Stored data entries:
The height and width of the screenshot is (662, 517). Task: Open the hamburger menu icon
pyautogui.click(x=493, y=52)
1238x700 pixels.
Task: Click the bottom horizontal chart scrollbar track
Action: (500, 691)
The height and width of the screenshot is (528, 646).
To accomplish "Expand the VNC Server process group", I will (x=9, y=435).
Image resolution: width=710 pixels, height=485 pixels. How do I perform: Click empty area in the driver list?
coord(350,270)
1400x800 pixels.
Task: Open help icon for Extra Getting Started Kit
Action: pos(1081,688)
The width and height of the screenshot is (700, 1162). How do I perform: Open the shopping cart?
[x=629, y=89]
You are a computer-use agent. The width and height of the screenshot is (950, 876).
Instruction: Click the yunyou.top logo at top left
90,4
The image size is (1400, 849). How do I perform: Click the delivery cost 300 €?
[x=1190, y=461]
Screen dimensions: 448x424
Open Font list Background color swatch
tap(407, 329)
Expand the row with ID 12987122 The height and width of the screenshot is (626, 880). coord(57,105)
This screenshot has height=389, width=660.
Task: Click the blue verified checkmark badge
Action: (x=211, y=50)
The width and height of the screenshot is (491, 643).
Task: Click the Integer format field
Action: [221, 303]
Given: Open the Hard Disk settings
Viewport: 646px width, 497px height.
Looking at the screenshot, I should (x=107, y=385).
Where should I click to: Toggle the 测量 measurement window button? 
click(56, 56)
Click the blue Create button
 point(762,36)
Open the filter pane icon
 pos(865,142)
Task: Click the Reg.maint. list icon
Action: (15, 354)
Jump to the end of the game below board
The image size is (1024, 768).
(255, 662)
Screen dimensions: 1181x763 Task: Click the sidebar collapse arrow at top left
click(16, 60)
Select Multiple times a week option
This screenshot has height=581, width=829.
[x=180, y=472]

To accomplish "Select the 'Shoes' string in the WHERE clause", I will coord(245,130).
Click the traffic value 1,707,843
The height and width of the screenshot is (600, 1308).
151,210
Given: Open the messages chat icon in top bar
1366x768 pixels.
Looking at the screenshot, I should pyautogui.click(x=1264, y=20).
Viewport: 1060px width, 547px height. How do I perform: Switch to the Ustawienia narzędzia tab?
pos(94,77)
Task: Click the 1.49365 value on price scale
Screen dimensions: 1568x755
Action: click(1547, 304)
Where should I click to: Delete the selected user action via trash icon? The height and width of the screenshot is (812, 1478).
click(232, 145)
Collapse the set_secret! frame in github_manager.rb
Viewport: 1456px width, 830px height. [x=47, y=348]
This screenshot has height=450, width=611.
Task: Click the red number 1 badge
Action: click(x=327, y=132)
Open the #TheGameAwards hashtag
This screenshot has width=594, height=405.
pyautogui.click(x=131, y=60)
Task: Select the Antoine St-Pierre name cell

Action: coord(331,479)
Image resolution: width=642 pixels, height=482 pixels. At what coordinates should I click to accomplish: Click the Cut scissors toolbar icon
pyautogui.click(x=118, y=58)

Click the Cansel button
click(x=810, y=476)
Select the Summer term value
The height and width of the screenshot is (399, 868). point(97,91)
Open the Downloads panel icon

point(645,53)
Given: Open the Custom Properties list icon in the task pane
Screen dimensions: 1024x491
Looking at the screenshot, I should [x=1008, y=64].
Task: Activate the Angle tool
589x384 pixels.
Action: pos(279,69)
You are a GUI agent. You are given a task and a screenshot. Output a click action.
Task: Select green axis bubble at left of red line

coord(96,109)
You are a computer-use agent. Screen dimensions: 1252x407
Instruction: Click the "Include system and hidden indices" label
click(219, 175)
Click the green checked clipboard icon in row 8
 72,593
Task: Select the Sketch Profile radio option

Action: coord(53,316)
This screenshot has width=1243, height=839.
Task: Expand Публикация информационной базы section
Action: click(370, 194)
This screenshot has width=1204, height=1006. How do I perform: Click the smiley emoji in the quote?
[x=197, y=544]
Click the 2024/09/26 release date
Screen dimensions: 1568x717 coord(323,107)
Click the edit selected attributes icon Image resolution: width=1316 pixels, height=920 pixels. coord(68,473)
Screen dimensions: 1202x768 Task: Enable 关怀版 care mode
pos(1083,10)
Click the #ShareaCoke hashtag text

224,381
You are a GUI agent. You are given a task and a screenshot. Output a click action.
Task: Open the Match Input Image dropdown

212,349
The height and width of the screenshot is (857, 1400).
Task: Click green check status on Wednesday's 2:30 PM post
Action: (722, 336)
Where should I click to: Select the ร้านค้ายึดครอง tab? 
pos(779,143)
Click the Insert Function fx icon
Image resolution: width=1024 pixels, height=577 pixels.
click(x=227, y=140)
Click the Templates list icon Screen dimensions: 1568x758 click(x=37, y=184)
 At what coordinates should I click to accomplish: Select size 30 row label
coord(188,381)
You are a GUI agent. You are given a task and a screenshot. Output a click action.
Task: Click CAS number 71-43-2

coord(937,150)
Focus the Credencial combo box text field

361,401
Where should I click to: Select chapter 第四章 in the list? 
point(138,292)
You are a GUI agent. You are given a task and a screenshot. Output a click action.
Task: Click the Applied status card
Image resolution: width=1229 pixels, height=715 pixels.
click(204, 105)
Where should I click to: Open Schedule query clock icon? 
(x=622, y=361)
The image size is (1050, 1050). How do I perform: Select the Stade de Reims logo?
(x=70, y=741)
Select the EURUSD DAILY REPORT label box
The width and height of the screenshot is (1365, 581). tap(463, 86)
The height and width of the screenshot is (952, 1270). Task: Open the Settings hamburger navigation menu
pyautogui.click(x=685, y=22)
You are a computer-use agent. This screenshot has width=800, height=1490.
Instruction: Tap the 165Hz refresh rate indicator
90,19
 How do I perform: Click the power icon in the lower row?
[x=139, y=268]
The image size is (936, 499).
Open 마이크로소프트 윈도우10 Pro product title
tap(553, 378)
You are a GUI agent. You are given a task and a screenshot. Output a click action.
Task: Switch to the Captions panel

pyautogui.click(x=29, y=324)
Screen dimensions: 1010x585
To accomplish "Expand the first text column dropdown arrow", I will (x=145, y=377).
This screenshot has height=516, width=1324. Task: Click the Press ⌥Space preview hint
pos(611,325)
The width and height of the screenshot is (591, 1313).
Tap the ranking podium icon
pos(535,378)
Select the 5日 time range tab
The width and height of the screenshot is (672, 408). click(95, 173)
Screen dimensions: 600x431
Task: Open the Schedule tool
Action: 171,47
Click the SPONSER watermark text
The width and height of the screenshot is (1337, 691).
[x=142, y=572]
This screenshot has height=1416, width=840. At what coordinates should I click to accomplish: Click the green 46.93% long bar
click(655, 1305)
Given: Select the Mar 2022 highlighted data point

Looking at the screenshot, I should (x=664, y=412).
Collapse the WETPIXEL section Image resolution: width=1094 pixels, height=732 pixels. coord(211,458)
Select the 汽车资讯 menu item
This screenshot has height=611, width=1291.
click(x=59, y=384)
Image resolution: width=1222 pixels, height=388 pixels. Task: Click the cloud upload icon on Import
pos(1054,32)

- _ABOUT THIS TASK_:
What you give back should be exactly the lines of the data above from the line with "Task: Activate the Angle tool" through the line with "You are a computer-use agent. Screen", both of those included, and nothing more.

- _WRITTEN ANSWER_:
Task: Activate the Angle tool
589x384 pixels.
Action: pos(279,69)
You are a GUI agent. You are given a task and a screenshot. Output a click action.
Task: Select green axis bubble at left of red line

coord(96,109)
You are a computer-use agent. Screen dimensions: 1252x407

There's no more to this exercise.